Protokoll der Sitzung vom 18.05.2001

Beratung

Zum Berufsvormündervergütungsgesetz (BVormVG)

Antrag der Fraktion der PDS - Drs. 3/4484

Dieser Antrag wird von der Abgeordneten Frau Krause eingebracht. Bitte schön.

Kommen wir zu einer Thematik zurück, die SachsenAnhalt und die Menschen in Sachsen-Anhalt wirklich betrifft.

(Zustimmung von Frau Dirlich, PDS, und von Frau Fischer, Leuna, SPD)

Herr Präsident! Meine werten Damen und Herren! Das seit Juni 1998 gültige Berufsvormündervergütungsgesetz regelt für Berufsbetreuer, unter welchen Voraussetzungen welche Vergütung erhoben werden kann. Für Betreuer mit einem Hochschulabschluss oder einer vergleichbaren abgeschlossenen Ausbildung ist in den neuen Bundesländern ein Stundensatz von 54 DM festgelegt. Verfügt ein bereits vor In-Kraft-Treten des Gesetzes als Berufsbetreuer tätiger Vormund mit den entsprechenden Kenntnissen noch nicht über den erforderlichen Berufsabschluss als Berufsbetreuer, so kann er vorübergehend bis zum Ablegen einer entsprechenden Prüfung den Höchstsatz erhalten. Die im Gesetz genannte Frist bis zum 30. Juni 2001 kann durch Landesverordnung bis zum 31. Dezember 2002 verlängert werden.

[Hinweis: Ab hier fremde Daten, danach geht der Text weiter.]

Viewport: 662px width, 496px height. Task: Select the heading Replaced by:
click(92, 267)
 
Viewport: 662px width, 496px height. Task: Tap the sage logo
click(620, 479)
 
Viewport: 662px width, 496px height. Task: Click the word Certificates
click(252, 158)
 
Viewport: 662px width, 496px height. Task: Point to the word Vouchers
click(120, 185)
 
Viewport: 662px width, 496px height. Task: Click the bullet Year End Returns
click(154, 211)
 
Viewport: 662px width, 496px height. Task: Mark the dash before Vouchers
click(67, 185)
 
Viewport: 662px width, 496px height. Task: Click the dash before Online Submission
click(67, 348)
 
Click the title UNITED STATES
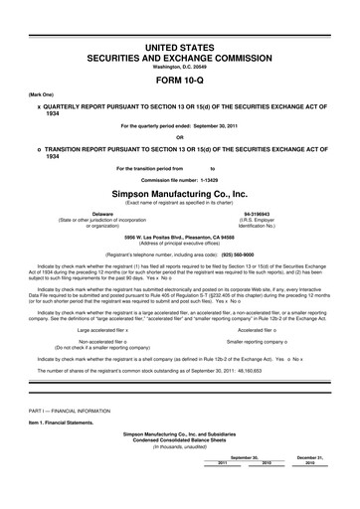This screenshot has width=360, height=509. (180, 19)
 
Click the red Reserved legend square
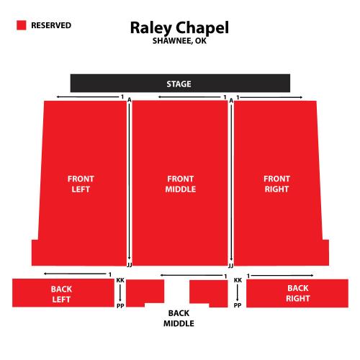[22, 25]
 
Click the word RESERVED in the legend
[51, 25]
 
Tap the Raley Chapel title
[179, 28]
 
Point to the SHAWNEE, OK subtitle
[179, 41]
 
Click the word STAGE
[179, 84]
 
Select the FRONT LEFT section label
[81, 184]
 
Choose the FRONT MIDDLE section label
[181, 184]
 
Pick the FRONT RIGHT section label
[276, 184]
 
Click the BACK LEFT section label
[61, 294]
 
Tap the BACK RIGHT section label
[298, 293]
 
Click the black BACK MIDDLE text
[179, 318]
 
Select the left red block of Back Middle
[145, 293]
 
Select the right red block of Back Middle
[209, 293]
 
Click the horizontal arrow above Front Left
[88, 97]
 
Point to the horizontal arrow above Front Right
[271, 97]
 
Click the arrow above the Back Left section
[75, 274]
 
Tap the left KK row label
[120, 280]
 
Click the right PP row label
[238, 305]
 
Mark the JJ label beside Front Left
[130, 265]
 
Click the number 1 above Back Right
[248, 276]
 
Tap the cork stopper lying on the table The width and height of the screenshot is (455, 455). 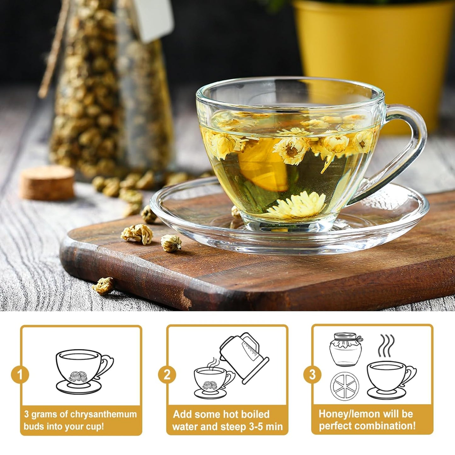pos(47,183)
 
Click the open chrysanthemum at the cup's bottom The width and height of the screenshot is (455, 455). pos(296,206)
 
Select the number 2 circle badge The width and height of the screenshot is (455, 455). pos(167,375)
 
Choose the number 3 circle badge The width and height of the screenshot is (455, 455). pos(312,375)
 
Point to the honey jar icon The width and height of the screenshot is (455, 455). pos(346,350)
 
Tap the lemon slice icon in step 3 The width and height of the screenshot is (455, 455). pos(345,386)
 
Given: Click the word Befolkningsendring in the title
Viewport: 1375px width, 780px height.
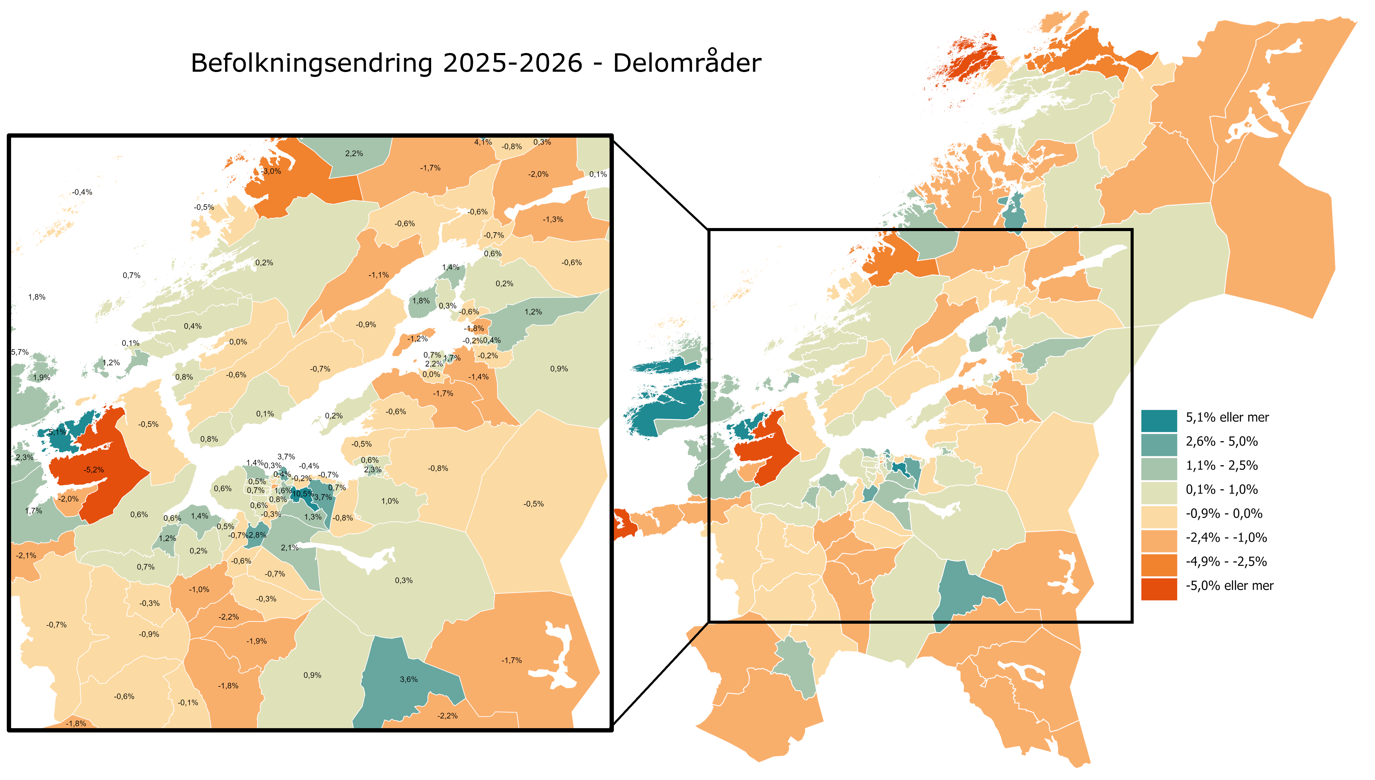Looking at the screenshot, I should (311, 63).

Im Ausführungsgesetz zum Berufsvormündervergütungsgesetz des Landes Sachsen-Anhalt vom 25. Januar 2000 ist das Verfahren zur Durchführung dieser Prüfung und die Ermächtigung zum Erlass einer Rechtsverordnung zu diesem Gesetz festgeschrieben. Diese Rechtsverordnung wurde in Sachsen-Anhalt allerdings erst am 31. Dezember 2000 erlassen.

Ein Zeitverzug von elf Monaten gegenüber dem Erlass des Gesetzes führte nun dazu, dass innerhalb des Übergangszeitraums, der am 30. Juni 2001 endet, nur ein Prüfungstermin im Mai dieses Jahres - vom 2. bis 4. Mai - zur Verfügung stand.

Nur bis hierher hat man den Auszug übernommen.